Dans la  tentative, de créer notre identité, de nombreux historiens ont « sauté » des épisodes de notre réalité en tant que pays, sans lesquels il est impossible d’avoir une vision objective du problème identitaire. Depuis le début du XIXème, il s’est développé deux mouvements parallèles dans la société                                                                                                                                                                                                                                                                                                                                                                                                                                                                                                                                                                                                                                                                                                                                                                                         dominicaine et dont la majorité de la population perçoit comme un, de sorte que tous les dominicains de l’époque poursuivaient les mêmes objectifs alors que la réalité est toutr autre.

 

Le premier de ces mouvements était le « mouvement indépendantiste » et le second la « lutte des classes ». Pendant que le premier fut très étudié, du second on a peu d’informations – ce qui peut induire à une erreur historique-. Bien que la partie Est de l’île était peuplée par des mulâtres, des blancs et des noirs, tous ne jouissaient pas des mêmes droits, ni ne possédaient les mêmes moyens économiques.

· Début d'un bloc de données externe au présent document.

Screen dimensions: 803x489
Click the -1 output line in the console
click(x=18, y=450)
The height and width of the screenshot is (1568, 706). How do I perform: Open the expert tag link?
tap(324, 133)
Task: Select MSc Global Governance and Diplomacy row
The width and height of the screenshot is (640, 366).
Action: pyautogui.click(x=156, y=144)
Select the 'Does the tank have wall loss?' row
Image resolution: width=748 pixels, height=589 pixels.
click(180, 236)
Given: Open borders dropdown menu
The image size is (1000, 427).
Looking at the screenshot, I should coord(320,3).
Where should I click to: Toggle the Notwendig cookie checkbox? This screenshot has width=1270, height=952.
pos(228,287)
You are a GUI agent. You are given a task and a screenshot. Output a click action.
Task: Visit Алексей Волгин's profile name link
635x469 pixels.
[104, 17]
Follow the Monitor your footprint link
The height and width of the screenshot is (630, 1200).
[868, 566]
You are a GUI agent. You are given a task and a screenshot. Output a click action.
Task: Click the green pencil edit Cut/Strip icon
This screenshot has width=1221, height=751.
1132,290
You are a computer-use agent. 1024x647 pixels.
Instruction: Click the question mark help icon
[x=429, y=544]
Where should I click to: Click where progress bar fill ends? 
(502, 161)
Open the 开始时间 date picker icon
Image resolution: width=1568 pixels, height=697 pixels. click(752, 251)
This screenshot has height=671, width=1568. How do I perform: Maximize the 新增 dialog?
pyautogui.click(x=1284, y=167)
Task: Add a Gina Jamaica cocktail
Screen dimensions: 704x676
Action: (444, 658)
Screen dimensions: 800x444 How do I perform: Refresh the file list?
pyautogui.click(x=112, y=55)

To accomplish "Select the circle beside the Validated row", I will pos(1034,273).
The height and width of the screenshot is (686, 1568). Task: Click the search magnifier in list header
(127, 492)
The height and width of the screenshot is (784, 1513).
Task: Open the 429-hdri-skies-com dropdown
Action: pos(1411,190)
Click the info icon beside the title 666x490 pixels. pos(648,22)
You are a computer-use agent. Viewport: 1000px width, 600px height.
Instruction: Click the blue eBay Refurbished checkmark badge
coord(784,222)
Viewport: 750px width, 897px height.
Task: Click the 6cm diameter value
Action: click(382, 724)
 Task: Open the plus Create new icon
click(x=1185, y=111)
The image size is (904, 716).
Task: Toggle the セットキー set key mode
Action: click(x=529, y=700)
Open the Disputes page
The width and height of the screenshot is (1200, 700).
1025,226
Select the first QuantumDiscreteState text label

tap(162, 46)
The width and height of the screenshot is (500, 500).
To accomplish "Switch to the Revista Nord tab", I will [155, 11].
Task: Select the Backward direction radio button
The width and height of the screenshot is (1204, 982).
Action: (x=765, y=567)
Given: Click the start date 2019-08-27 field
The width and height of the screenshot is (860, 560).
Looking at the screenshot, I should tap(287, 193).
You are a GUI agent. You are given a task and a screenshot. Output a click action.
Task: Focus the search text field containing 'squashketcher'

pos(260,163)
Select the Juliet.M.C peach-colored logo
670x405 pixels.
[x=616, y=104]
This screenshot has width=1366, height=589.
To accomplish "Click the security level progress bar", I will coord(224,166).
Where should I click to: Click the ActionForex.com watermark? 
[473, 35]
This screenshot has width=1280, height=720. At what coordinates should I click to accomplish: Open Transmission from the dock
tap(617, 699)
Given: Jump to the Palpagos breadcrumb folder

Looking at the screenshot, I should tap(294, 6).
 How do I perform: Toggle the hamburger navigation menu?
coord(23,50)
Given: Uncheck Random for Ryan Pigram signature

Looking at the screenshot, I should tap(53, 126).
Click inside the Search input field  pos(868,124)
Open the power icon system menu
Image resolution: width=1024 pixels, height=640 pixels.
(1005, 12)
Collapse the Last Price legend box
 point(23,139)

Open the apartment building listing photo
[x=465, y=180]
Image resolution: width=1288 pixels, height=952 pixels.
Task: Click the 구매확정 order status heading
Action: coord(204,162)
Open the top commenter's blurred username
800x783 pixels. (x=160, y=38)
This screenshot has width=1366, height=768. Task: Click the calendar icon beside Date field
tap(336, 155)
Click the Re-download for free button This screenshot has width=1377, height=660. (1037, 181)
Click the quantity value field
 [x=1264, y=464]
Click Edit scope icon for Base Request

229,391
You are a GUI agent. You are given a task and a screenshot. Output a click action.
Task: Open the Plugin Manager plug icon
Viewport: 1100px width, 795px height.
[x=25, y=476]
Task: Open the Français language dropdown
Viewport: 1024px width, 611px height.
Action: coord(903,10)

Durant l’Indépendance, une partie des criollos cherchaient l’indépendance politique d’avec l’Espagne afin de maintenir leurs privilèges, d’autres cherchèrent à se maintenir sous la protection de « la Mère Patrie », les mulâtres cherchaient l’égalité avec les blancs et les noirs, liberté et égalité avec les mulâtres.

C’est le motif pour lequel la Première République en 1821 fut un échec, fruit de la rareté de la cohésion sociale et résulta en « l’invasion » de Boyer en 1822.    

 

Les propriétaires criollos dans leur grande majorité, n’appuyaient pas Nuñez de Caceres car ils étaient pro-espagnols, la nouvelle Constitution n’abolissait pas l’esclavage et reconnaissait encore moins l’égalité entre mulâtres et blancs, alors que les mulâtres composaient la majorité de la population. La fameuse invasion de 1822, ne fut pas tant cruelle et impitoyable comme le narrent certains livres, mais plutôt une bonne histoire pour intensifier la haine envers les haïtiens. Cette « invasion » s’effectua avec la collaboration d’une partie de l’élite dominicaine pour expulser les français et avec l’aide des haïtiens pour préserver leur récente liberté. C’est le motif pour lequel José Nuñez de Caceres donna ou plutôt a offert les clefs de ville à Jean-Pierre Boyer.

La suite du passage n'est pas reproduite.